The paradoxical complexity of computing the top N

Kragen Javier Sitaker, 2017-01-04 (7 minutes)

Comparison sorting is O(N log N) in the best case, using one of the standard sorts (mergesort, quicksort, heapsort, binary search trees, library sort, or a variant of one of these). In large datasets, the log N factor can reach 20 or 30, which represents a significant slowdown. But often people are comparison-sorting because they want the top M items: top 1, 10, 20, 30, or 100, say. Surprisingly, getting the top 100 items can be done in linear time (O(N)) using quickselect!

Quickselect is a version of quicksort that recurses only on one partition. If you have a million items, the first pass will examine all million of them; the second pass will examine, typically, half a million; the third pass typically a quarter million; and so on, until the 30th pass examines just one item. (I think there’s a little bit of a fudge factor, as with quicksort, which uses 1.39 N log N comparisons on average; but I will ignore that for the moment.) This adds up to just under two million compares and half that many swaps.

When quickselect is done, each of the pivot elements it chose, including its final result, partitions the array into items smaller and larger than itself. So to get the top 100 elements, it is sufficient to invoke quickselect to select the 100th element, and then take the first 100 elements of the reordered array.

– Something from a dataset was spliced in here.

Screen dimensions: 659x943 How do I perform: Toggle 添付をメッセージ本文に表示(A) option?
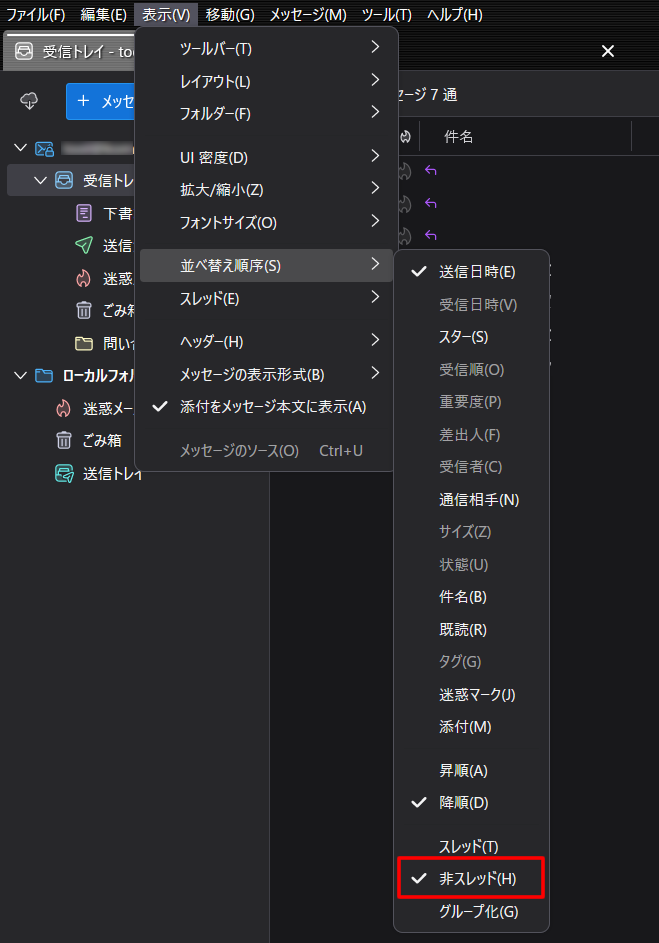(272, 407)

The paradoxical complexity of sorting the top N

This has a sort of paradoxical result. Suppose you have 256 elements and you want the top 64 of them. Quickselect can give you this top-64 result in about 512 comparisons and 256 swaps. But now if you want to comparison-sort just those 64 elements, so that you get the top 64 in order, you need 1.39 N log N comparisons, which is 534 comparisons, more than it took to find that top-quartile in the first place!

This gets worse as the problem size gets bigger, if we hold the quantile fixed. If you have four billion elements and you want the top quartile, you can get them in 8 billion compares, but fully sorting that top quartile will take you 42 billion compares, five times longer. At that scale, even the top eighth is faster to find than to sort fully once you find it.

Improving quickselect average-case time for extreme order statistics

Median-of-median is a way to improve quickselect’s worst-case time (from quadratic to linear), but we can also improve the constant factor of the linear average-case time with one weird trick. Using a variant of the median-of-3 pivot approach, you can improve quickselect’s linear-time average case by up to a factor of 2 by better pivot selection, especially when you’re looking for a fairly extreme order statistic.

The improvement is limited to a factor of 2 because vanilla quickselect does less than 2 comparisons per element to start with, and computing an order statistic exactly will require examining each element at least once.

You do this by picking a first-step pivot that has a high probability of reducing the next step by as much as possible. For example, if you’re looking for the 0.1% quantile of a billion items, you can sample 2000 candidate pivots and take, say, the 0.2% quantile from them (using about 4000 comparisons if you just use regular quickselect), which is very likely to partition the billion-item list into a very large list that does not contain the candidate item and a very small one (only about two million items) that does contain it. This reduces the problem size from the first step to the second step by a factor of 500 instead of a factor of 2, and so you will need on average only 1.004004 comparisons per element out of the billion rather than almost 2 comparisons per element.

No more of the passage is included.